* _STATED PROBLEM_
Give the part of the items that opens with the line containing "You are a computer-use" and closes with the line containing "Looking at the screenshot, I should (x=455, y=366)." as a Markdown table with the columns Row and Item line, numbering each line and omitting blank lines.

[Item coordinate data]
________________________________________

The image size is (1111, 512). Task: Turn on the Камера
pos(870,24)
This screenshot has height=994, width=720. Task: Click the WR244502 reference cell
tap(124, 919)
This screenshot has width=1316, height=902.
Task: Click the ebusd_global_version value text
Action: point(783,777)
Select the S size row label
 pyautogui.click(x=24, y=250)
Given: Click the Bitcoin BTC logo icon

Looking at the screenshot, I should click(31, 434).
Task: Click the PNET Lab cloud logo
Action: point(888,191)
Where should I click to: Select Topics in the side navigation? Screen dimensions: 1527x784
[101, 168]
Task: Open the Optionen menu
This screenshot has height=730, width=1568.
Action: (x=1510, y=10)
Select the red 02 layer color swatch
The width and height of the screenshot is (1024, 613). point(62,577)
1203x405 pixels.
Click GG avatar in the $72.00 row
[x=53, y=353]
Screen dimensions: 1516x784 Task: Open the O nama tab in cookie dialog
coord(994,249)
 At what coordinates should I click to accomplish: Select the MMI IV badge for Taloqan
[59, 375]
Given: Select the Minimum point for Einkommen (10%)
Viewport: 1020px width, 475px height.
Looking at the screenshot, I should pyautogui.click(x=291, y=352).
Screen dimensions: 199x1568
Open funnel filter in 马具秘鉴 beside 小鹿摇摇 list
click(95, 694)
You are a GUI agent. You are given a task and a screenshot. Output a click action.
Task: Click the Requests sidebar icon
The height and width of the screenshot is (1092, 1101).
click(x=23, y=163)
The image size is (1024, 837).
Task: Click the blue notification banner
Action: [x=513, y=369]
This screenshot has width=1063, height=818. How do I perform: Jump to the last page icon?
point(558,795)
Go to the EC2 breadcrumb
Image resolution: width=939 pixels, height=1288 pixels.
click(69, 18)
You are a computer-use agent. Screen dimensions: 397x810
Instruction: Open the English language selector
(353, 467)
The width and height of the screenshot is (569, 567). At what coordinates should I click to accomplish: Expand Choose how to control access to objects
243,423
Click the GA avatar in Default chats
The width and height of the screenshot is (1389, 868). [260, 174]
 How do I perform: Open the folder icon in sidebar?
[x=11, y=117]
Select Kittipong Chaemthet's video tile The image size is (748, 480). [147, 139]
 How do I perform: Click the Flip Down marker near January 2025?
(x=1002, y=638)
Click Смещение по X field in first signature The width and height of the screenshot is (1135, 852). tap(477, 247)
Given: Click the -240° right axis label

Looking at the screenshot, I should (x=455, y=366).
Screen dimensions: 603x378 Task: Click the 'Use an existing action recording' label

________________________________________

* _TASK OUTPUT_
| Row | Item line |
|---|---|
| 1 | You are a computer-use agent. Screen dimensions: 397x810 |
| 2 | Instruction: Open the English language selector |
| 3 | (353, 467) |
| 4 | The width and height of the screenshot is (569, 567). At what coordinates should I click to accomplish: Expand Choose how to control access to objects |
| 5 | 243,423 |
| 6 | Click the GA avatar in Default chats |
| 7 | The width and height of the screenshot is (1389, 868). [260, 174] |
| 8 |  How do I perform: Open the folder icon in sidebar? |
| 9 | [x=11, y=117] |
| 10 | Select Kittipong Chaemthet's video tile The image size is (748, 480). [147, 139] |
| 11 |  How do I perform: Click the Flip Down marker near January 2025? |
| 12 | (x=1002, y=638) |
| 13 | Click Смещение по X field in first signature The width and height of the screenshot is (1135, 852). tap(477, 247) |
| 14 | Given: Click the -240° right axis label |
| 15 | Looking at the screenshot, I should (x=455, y=366). |